On the contrary. God would have to be evil to eliminate evil. Since He is good he allows evil...
These statements are absurd and self-evidently false. You present no coherent argument that evil has to exist in order for there to be good. You do not need to have a broken arm in order to have a healthy one. You do not need to be tortured in order to appreciate the need to avoid torture.
God has given everyone an opportunity to avoid evil but hardly anyone avails himself of it. The reality is that most people enjoy evil too much to give it up.
By your logic, a person who is continually tempted to commit murder has MORE opportunity to be good than a person who is never tempted to commit murder. That is patently absurd. It is also absurd to claim that most people enjoy evil. What about the victims? Surely you are not claiming that
they enjoy the suffering caused by evil.
Evil is not a creation. It is a perversion of creation.
Not all "evil" is human-generated, and we have been talking about the horrible suffering caused by natural disasters. You are completely ignoring that aspect of the discussion. You also ignore the fact that victims often have no opportunity to thwart evil, so blaming evil on humanity alone is pointless. God is putatively the only being with the ability to actually prevent evil. The question here is why he permits it when he could prevent it.
This is an old argument. If no one had free will, there would be no evil.

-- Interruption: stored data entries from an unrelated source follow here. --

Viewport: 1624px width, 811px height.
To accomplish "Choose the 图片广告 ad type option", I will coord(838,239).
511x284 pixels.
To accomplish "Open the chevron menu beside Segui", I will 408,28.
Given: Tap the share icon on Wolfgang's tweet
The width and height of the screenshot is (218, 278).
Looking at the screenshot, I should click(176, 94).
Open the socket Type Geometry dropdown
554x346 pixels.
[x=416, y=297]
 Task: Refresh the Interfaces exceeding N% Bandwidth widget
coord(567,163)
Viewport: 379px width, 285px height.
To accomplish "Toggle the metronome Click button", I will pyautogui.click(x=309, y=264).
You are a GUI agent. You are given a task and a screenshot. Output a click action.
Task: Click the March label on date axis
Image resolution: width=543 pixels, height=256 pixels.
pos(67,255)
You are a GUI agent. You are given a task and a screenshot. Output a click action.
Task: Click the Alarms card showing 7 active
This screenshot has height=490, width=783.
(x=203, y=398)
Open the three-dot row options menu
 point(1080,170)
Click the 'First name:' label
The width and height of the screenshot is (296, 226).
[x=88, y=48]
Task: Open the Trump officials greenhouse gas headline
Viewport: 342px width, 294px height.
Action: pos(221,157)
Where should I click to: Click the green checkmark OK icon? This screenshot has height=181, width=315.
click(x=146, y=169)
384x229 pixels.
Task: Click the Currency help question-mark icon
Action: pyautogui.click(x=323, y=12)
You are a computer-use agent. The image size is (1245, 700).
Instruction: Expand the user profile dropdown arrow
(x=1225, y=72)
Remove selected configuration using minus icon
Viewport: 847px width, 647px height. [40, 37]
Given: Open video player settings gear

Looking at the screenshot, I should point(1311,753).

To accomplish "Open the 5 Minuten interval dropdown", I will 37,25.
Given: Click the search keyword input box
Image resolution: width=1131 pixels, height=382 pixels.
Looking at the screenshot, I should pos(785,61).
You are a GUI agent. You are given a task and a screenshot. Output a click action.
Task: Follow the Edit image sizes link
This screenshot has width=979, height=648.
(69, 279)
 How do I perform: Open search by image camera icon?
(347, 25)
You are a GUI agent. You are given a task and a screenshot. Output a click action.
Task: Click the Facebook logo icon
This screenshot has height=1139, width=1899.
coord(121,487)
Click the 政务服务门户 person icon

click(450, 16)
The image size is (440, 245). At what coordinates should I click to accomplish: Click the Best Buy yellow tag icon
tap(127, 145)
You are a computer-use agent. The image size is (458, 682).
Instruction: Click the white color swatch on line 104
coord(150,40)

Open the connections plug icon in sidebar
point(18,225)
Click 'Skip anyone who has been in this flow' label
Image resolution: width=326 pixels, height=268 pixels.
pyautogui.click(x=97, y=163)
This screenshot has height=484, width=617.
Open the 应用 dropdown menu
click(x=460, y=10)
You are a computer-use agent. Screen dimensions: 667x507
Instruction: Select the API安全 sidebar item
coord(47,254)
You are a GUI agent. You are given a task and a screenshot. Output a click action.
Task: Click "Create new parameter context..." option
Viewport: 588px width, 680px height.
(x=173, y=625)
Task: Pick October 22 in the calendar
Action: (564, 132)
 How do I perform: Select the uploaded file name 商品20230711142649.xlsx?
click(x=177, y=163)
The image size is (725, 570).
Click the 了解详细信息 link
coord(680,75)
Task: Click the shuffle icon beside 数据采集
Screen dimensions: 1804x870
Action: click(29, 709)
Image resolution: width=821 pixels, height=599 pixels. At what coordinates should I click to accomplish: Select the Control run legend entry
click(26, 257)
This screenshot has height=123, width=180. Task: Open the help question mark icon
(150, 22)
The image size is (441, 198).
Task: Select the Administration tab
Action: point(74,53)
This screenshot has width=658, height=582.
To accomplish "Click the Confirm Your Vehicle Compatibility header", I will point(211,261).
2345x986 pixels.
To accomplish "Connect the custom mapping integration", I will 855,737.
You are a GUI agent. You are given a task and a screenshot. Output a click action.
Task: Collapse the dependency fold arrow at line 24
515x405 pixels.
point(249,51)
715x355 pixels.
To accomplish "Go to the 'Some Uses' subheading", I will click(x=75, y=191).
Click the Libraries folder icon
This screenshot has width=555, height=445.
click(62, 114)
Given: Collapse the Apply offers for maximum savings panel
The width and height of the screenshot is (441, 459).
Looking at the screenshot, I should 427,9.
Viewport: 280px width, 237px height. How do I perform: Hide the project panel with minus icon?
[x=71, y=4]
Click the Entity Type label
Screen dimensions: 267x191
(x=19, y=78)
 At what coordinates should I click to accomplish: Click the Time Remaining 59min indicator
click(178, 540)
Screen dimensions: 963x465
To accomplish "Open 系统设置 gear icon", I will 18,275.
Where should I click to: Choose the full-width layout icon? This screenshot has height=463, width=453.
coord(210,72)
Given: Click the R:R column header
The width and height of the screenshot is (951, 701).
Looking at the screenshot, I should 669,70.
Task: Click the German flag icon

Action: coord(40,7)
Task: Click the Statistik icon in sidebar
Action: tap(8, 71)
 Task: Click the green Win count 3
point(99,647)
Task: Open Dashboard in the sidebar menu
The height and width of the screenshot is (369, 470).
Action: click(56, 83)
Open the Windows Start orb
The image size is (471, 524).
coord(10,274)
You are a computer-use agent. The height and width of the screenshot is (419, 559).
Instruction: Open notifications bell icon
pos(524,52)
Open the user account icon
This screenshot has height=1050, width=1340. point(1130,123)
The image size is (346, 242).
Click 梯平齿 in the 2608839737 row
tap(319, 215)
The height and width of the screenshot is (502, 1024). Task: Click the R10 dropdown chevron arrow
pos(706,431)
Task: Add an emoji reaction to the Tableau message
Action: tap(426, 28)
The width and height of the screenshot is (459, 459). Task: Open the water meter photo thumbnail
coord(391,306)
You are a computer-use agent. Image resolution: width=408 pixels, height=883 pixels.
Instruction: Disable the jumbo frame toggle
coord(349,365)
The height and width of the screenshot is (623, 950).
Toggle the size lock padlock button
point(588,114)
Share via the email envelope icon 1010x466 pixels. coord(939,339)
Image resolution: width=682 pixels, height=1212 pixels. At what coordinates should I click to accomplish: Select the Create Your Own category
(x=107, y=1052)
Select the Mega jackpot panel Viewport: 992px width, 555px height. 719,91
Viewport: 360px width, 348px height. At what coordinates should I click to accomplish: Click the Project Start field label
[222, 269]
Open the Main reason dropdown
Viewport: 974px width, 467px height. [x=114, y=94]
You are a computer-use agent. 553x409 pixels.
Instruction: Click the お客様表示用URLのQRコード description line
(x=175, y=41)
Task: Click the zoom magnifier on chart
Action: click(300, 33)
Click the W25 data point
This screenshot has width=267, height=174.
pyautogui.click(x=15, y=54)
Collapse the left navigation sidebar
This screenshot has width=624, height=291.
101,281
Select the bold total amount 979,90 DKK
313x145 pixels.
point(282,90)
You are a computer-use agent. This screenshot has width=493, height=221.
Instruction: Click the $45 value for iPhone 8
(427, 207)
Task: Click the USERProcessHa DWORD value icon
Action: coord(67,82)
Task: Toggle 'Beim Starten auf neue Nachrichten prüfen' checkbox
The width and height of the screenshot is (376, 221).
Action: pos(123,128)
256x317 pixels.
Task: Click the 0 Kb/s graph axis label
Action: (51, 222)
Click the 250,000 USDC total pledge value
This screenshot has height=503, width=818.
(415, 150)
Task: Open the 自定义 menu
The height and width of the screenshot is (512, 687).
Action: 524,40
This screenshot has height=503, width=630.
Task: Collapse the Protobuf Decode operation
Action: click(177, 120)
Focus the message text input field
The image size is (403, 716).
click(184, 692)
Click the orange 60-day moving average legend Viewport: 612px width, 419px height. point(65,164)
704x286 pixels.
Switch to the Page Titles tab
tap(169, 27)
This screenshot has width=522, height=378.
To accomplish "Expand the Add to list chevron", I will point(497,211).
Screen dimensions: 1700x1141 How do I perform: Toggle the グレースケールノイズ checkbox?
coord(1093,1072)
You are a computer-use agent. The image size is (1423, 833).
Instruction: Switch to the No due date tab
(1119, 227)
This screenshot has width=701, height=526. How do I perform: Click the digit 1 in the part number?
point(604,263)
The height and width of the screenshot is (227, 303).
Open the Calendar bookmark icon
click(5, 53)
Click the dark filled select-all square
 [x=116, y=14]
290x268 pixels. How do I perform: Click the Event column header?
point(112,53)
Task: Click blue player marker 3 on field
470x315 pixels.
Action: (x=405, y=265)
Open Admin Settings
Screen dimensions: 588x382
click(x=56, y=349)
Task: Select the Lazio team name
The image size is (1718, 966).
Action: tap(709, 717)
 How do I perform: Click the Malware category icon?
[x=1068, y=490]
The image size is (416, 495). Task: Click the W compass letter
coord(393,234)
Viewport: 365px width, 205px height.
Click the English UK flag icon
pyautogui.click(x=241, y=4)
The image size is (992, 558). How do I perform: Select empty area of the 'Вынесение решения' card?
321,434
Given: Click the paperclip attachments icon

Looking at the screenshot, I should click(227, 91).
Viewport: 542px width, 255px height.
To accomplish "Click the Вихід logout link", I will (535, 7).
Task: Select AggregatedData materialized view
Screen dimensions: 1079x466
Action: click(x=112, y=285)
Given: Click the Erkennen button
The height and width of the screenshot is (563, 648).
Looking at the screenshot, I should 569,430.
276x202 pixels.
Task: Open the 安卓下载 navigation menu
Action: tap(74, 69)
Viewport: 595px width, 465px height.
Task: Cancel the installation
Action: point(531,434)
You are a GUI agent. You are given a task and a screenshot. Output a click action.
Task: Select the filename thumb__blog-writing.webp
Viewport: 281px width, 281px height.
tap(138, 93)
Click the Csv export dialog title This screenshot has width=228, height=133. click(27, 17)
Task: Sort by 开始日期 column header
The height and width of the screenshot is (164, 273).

That is not the question. The question is whether the prevention of evil by God would rob us of free will. Please explain how that works, because I have never heard a coherent defense of the claim.
This does not mean the person doesn't have free will. I know how my wife will behave (I ought to; we have been married 40 years) but I am not likely to change that behavior although at times I can manipulate it.
Don't put yourself in God's shoes. You are not God. You cannot change your wife's behavior, but God certainly can. In theory, he is not as limited as human beings are in what he can achieve. What may seem an impossible hurdle for you is not necessarily impossible for an omnipotent being.
Since everything was created good, how does that make God the creator of evil?
Everything was not created "good". His creation led inevitably to the occurrence of evil, and he did nothing to prevent it, even though he was theoretically capable of preventing it. If a human being stood by and let preventable evil occur, we would judge that as depraved indifference.
However I would agree the risk of evil occuring, lies in creating intelligences with a free will. It is most likely that God knew this would happen but like any risk/reward situation, He must have thought the reward was greater than the risk.
"Most likely that God knew...?" Don't be absurd. We imagine God to be omniscient. He
had to know. How else could his prophets make prophecies unless God knew enough to inform them of the future? Since he knew how people would behave, he was unable to create beings that could surprise him by their behavior. Indeed, technically speaking, an omniscient being cannot create any events whose outcomes would be unknown to that being. Hence, from God's perspective, people have no free will. Free will can only exist in those who are ignorant of future outcomes, and God does not fall into that category.